Bulgaria's fourth-largest bank seeks insolvency protection

Bulgaria's fourth-largest bank seeks insolvency protection

SOFIA - Bulgaria's fourth-largest private bank, under a cloud of accusations it engaged in dodgy lending, halted payments on Friday after a run on its funds and sought insolvency protection.

Doubts about the soundness of Corporate Commercial Bank (CCB), majority-owned by a controversial businessman, were sparked this week after police raided its headquarters and questioned of 12 top managers.

On Wednesday the deputy governor of the central bank in charge of supervising lenders was indicted for alleged abuse of office and failure to act when CCB far exceeded the limit for bad loans after it loaned money to firms associated with its tycoon owner, Tsvetan Vasilev.

"In order to protect the interests of its depositors and clients, CCB decided to seek institutional support from the BNB (central bank)... proposing to the central bank to place CCB under special supervision due to insolvency risk," CCB said in a statement Friday.

It cited "an unprecedented campaign against the bank that involved the judiciary" as the reason behind its decision.

The central bank said CCB had informed it the lender "had exhausted its liquidity and discontinued payments and all sorts of bank operations."

The BNB had issued a statement on just on Wednesday saying that "the banking system, including CCB, has high liquidity, adequate capital and functions normally." But this failed to prevent a run and CCB faced "a fast withdrawal of huge liquidity " in the past days, BNB Governor Ivan Iskrov said Friday.

He tried to calm depositors.

"The bank is not bankrupt. It is closed and under the control of the BNB," he said.
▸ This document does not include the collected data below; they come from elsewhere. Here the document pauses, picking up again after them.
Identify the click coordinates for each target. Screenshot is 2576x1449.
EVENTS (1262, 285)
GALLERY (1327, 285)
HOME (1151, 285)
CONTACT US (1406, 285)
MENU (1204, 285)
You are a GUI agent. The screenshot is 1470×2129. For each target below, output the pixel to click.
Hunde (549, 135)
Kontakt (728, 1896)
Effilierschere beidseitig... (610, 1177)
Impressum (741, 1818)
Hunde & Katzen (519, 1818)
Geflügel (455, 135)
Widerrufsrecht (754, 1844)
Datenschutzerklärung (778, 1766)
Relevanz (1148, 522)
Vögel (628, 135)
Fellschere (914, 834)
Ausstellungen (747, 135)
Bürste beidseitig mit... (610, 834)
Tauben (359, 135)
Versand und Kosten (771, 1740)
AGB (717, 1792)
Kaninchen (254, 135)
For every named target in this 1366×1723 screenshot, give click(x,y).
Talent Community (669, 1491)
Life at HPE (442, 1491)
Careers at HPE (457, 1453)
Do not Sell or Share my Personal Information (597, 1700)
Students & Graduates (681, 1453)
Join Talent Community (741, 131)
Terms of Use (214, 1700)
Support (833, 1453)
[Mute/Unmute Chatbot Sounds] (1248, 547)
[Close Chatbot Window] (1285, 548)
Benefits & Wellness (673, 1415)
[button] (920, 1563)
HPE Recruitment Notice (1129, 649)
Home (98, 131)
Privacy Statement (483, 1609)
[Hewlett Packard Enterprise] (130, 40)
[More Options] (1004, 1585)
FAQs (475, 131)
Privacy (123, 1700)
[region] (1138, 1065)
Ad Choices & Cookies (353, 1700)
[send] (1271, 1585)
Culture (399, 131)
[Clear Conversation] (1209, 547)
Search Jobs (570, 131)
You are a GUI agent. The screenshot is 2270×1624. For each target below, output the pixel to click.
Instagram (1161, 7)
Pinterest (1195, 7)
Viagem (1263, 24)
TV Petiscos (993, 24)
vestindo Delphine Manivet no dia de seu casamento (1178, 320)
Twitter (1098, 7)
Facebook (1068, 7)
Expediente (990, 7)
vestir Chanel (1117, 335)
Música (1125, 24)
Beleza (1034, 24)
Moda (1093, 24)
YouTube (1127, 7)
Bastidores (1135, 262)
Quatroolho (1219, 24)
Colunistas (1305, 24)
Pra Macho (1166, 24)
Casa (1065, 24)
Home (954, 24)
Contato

CCB shareholder rights have been suspended for three months and administrators were appointed to try and get the bank back on its own feet, Iskrov added.

CCB is the fourth-largest private lender with total assets topping 7.3 billion leva (S$6.25 billion) in the first quarter of 2014, or 8.4 per cent of total Bulgarian private banking assets.

Dozens of worried depositors were queueing outside CCB's headquarters, with memories still fresh for many Bulgarians of a series of bank runs that claimed 14 lenders in 1996-1997.